Court of Appeal to consider whether suspected torturers visiting UK can be given diplomatic immunity
Case could have ‘far-reaching implications for diplomatic relations’ - Tawanda Mutasah
The Court of Appeal is hearing an important case to determine whether members of special missions visiting the UK with the approval of the Foreign Office should be immune from criminal proceedings.
The case arises from an official visit to Britain in 2015 by an Egyptian general, Lt General Mahmoud Hegazy, who is suspected of torture and other ill-treatment following former president Mohamed Morsi’s removal from power by a military-led coalition in 2013.
The UK police can investigate and arrest visiting foreign torture suspects under the principle of universal jurisdiction, which enables states to prosecute suspects of the gravest international crimes - such as genocide, war crimes, or crimes against humanity - regardless of their nationality or where the crime was committed. This principle is embodied in section 134 of the Criminal Justice Act 1988.
The claimants in this case, which include members of Morsi’s Freedom and Justice Party, notified the Metropolitan Police of General Hegazy’s likely presence in the UK and requested his arrest on the allegations of torture. However, the Metropolitan Police said they’d been advised by the FCO and the Crown Prosecution Service that Hegazy had “special mission immunity” and therefore could not be arrested.
On 5 August 2016, the Divisional Court found in this case that customary international law requires states to secure, for the duration of a “special mission” visit, personal inviolability and immunity from criminal jurisdiction for the members of the special mission. The court also found that this rule of customary international law is given effect by English common law. The claimants have appealed that decision to the Court of Appeal, which is now hearing the case (21-22 March).
Amnesty International and REDRESS have intervened in the proceedings, arguing that there is no such rule of customary international law and even if there were it shouldn’t be considered part of domestic law - not least because it clashes with the UK’s obligations under the UN Convention Against Torture.
Tawanda Mutasah, Amnesty International’s Senior Director, said:
“This is a landmark case for the UK legal system. Its outcome could have far-reaching implications for diplomatic relations and special missions visiting the UK at the invitation of Government, particularly where those individuals are suspected of serious human rights violations such as torture.”

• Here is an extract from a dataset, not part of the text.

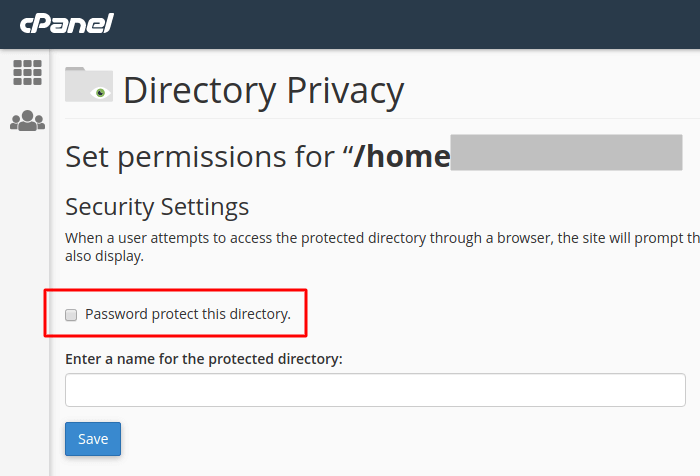Tick the Password protect this directory checkbox
The image size is (700, 476).
(71, 315)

Rupert Skilbeck, Director of REDRESS, said:
“The UK Government cannot be allowed to use special mission immunity as an excuse for avoiding its fundamental international and domestic legal obligation to prosecute those responsible for torture.”
Submission from REDRESS and Amnesty
REDRESS and Amnesty made written submissions on the law, but did not take a position on the facts of this particular case. The organisations were represented pro bono by Shaheed Fatima QC, Rachel Barnes, and Hickman and Rose Solicitors.